In the end, the attorney told me, the question of video recording a council meeting is “a gray area.” In other words, no one’s been to court to fight it out and get a clear legal decision.

Under the circumstances (and this is strictly my opinion, not the lawyer’s) the smart thing for the council to have done would have been to notice the camera, shrug and go on with their meeting.

After all, they already have video cameras at regular council meetings ” and there’s simply no way the Aspen City Council is going to be able to get away with banning cameras from their meetings. No way.

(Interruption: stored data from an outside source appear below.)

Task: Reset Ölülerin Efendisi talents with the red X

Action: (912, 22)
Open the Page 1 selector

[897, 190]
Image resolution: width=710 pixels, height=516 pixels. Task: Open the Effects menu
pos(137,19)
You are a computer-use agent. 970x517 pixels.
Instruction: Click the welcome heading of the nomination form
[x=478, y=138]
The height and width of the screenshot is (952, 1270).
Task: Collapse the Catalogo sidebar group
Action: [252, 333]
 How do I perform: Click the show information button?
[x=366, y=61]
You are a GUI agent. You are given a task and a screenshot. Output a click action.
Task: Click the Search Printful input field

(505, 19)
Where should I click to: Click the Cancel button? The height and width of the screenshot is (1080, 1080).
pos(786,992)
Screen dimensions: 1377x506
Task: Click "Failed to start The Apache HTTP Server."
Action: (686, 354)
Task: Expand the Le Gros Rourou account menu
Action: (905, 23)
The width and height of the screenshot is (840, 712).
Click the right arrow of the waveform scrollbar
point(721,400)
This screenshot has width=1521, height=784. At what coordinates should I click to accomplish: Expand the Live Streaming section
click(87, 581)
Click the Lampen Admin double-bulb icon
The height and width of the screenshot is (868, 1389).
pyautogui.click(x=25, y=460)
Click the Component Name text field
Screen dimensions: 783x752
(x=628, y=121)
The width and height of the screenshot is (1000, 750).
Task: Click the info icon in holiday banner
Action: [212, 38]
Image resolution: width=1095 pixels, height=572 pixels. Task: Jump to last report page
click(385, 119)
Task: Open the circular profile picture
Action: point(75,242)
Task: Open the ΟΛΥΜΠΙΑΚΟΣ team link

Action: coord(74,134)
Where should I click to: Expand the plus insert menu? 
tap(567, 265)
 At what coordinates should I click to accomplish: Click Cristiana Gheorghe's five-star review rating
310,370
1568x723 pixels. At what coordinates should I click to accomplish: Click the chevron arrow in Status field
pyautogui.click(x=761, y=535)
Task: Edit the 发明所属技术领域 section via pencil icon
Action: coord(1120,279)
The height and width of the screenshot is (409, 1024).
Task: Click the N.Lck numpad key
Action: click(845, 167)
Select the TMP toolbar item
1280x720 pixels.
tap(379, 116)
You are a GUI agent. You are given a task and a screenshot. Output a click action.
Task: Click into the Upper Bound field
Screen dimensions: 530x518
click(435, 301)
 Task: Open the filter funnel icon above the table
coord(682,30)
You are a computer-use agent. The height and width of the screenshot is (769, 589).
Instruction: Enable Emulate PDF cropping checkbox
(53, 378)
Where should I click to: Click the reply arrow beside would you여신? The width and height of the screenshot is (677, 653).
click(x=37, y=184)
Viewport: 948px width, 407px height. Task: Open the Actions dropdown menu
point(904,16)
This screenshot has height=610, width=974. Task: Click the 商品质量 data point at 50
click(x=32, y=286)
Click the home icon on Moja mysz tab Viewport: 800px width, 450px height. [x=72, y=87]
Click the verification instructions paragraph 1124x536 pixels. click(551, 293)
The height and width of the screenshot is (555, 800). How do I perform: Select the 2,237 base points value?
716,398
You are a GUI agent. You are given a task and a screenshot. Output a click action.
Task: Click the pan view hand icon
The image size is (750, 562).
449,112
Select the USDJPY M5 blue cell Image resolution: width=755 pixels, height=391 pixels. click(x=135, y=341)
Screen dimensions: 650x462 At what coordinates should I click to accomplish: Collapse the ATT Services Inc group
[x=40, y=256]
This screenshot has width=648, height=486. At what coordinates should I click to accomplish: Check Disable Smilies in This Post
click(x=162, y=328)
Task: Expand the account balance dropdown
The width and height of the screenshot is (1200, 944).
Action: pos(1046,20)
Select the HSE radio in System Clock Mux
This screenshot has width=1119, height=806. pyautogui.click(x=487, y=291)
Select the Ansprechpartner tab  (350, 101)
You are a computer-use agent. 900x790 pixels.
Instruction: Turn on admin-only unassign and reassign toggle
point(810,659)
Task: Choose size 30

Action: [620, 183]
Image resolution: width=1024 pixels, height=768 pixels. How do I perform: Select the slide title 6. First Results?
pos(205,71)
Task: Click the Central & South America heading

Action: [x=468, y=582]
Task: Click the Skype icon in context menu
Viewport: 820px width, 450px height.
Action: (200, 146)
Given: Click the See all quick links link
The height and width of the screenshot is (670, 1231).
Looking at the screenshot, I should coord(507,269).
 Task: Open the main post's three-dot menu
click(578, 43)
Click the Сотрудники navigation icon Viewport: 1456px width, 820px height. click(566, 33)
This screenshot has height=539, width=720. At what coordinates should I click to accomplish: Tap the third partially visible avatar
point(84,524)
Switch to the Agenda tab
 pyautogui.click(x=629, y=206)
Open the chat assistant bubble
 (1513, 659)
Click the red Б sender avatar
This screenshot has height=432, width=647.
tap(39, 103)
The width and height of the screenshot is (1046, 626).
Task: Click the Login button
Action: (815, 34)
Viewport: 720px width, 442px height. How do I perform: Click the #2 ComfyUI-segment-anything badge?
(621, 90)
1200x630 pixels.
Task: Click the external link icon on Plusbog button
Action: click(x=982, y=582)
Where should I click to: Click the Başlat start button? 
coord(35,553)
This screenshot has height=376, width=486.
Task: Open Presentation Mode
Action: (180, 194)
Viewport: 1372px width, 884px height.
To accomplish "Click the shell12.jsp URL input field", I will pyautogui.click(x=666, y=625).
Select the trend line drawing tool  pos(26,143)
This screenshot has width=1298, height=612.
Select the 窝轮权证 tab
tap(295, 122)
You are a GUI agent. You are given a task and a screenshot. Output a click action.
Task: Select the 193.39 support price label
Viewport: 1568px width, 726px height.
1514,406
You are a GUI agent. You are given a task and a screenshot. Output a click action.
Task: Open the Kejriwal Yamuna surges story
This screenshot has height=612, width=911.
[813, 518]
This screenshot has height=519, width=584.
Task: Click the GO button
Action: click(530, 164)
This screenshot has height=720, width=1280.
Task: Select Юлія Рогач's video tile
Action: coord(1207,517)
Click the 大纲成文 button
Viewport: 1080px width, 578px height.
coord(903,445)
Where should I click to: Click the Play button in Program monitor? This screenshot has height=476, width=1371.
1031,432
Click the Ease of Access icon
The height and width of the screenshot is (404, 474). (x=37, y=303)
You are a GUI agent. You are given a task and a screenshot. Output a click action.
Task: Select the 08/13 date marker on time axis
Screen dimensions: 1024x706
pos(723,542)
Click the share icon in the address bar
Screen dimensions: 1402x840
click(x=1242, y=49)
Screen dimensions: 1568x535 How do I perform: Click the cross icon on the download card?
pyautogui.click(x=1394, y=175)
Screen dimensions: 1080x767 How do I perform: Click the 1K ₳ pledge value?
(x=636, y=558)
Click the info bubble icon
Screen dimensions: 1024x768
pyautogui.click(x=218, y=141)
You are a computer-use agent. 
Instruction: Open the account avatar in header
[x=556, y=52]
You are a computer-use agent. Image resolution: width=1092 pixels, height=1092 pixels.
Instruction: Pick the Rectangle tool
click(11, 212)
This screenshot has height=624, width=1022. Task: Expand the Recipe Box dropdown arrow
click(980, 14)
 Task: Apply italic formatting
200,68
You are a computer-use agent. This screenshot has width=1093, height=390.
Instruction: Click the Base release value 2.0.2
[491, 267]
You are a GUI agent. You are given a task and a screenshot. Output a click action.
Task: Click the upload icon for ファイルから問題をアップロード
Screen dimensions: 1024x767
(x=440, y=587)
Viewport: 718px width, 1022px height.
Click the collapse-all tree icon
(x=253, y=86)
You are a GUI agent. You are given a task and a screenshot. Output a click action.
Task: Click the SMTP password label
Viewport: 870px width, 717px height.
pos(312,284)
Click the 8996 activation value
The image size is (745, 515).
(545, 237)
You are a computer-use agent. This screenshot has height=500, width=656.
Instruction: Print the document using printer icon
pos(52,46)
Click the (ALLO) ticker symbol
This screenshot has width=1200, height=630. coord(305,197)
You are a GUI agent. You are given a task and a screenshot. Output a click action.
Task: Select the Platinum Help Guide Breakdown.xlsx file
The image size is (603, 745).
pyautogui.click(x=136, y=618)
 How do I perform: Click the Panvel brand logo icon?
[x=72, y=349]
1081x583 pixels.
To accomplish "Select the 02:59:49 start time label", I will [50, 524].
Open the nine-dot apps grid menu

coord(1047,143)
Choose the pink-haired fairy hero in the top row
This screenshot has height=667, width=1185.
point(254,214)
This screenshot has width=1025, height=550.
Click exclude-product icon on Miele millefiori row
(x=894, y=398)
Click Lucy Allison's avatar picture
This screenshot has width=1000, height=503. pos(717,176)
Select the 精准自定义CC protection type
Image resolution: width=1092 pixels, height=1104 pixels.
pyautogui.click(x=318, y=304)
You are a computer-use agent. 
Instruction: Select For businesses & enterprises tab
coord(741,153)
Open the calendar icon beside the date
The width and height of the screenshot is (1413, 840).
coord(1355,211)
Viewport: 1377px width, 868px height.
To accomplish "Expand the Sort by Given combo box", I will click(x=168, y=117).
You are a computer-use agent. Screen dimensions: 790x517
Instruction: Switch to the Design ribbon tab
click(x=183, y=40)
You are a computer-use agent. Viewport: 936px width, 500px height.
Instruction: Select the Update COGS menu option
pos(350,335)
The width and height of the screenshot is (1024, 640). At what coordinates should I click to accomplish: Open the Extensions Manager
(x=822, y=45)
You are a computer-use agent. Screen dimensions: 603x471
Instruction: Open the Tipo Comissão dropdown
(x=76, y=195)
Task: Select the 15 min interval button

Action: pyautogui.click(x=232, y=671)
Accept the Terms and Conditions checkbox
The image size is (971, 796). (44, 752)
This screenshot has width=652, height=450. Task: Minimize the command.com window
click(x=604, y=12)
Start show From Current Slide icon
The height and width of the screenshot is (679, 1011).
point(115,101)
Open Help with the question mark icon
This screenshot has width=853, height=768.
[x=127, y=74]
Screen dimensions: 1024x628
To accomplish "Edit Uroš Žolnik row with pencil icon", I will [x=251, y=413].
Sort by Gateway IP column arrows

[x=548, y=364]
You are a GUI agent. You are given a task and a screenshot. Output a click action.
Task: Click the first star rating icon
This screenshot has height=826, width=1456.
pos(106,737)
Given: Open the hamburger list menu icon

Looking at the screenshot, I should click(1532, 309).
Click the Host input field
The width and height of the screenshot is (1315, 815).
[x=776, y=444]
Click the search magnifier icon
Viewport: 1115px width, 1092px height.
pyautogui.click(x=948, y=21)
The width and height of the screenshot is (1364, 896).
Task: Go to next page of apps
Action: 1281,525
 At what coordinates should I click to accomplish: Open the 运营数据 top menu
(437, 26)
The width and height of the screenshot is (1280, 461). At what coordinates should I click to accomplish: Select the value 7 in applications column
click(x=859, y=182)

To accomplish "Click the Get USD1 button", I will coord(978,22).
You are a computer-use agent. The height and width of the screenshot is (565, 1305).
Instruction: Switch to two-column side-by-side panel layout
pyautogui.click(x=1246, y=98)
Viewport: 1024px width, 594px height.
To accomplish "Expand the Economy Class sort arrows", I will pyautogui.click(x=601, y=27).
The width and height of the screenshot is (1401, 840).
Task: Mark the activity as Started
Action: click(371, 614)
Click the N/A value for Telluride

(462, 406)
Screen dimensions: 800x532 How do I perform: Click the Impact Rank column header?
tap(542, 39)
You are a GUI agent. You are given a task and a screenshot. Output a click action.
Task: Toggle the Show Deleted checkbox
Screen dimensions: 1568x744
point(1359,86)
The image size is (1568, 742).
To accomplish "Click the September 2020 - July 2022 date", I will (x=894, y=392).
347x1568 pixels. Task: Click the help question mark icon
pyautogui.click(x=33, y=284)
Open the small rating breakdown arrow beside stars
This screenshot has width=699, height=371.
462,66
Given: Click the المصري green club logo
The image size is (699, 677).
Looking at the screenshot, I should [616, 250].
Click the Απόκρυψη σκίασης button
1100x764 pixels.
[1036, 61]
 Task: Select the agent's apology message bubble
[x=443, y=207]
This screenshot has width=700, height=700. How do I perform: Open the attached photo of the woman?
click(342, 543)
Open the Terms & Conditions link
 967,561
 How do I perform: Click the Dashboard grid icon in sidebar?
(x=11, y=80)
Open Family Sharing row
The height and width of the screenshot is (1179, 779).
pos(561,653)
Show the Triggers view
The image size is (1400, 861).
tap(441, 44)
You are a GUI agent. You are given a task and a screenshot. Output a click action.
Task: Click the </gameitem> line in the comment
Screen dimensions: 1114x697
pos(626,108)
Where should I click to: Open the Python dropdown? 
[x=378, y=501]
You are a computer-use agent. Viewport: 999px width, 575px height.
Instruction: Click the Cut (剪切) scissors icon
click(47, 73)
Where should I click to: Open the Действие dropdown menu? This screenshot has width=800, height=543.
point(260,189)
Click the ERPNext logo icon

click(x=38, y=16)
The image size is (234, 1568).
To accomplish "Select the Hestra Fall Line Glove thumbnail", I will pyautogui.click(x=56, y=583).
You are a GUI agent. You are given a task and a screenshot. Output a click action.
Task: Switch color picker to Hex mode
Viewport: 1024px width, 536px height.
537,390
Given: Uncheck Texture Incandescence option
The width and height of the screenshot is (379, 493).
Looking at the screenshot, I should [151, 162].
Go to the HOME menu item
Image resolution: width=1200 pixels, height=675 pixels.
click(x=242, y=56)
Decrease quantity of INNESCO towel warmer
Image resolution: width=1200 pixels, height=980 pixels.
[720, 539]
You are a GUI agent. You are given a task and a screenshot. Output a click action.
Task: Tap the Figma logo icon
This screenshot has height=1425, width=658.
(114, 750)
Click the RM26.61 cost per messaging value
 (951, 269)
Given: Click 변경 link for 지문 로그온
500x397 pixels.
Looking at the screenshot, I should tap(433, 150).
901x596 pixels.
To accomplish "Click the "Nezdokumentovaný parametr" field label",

(Personal note: I, of course, favor maximum openness in all government deliberations. I think council meetings should be held out on the street, in the middle of town. With council members stark naked. A grim image, I admit. And it would probably reduce public attendance. But, on the other hand, it would keep the meetings short. Particularly in winter.)

So let’s forget the alleged legal/policy issue. It’s a red herring. Which brings us to the second part of the matter: the personal issues.

And this is where it gets really messy.

Aspen’s mayor and council are under intense, often unreasonable ” often flat-out-unfair ” pressure. They are wrestling with difficult issues ” painful issues ” with a whole lot of people (and a whole lot of money) looking over their shoulders, ready to pounce.

They are, to a man, honest, decent, high-minded, public-spirited people, trying their level best to do what is right for this community.

Frankly, if you don’t believe that, the hell with you.

But sometimes things get out of hand. This was one of those times.

The explosion of nastiness that ensued when Marilyn Marks brought a TV crew into council chambers was not about Marilyn Marks bringing a TV crew into council chambers.

It was about the unrelenting and often outrageous attacks on the council over the Burlingame screw-up ” a screw-up that mostly occurred years ago, under a different administration.

It was about people who are even now hustling to spin up a political campaign to throw council members out of office next year.

It was ” most unfortunately ” about nasty, underhanded attacks on Mick Ireland years ago, by other people, for other reasons.

We have all had the embarrassing experience of blowing up at someone over some trivial incident ” not because of that trivial incident, but because of one (or a hundred) other nontrivial incidents that came before it.

There’s even a cliche for it: the straw that broke the camel’s back.

Marilyn Marks may (and I say “may,” because I really don’t know) have been poking at various council sore spots for quite some time.

And this camera crew was one poke too many.

That said, the explosion of nastiness by the mayor and some council members was absolutely and entirely inappropriate, unacceptable and, frankly, flat-out stupid.

As public servants, they have to treat their constituents properly. Period.

And, as politicians, if they lose their collective temper at a political opponent, when that opponent is acting in a reasonable manner, they’ve just handed that opponent a major political victory.

It might be unfair, and it might be entirely contrary to human nature, but one of the responsibilities of public officials is to shut up and suck it up when residents poke them.

And if they do lose it, it cannot be from one last “straw that broke the camel’s back.” It has to be when the Mack truck runs the damn camel over.

They have the hard-won privilege of power. This is part of the price they must pay.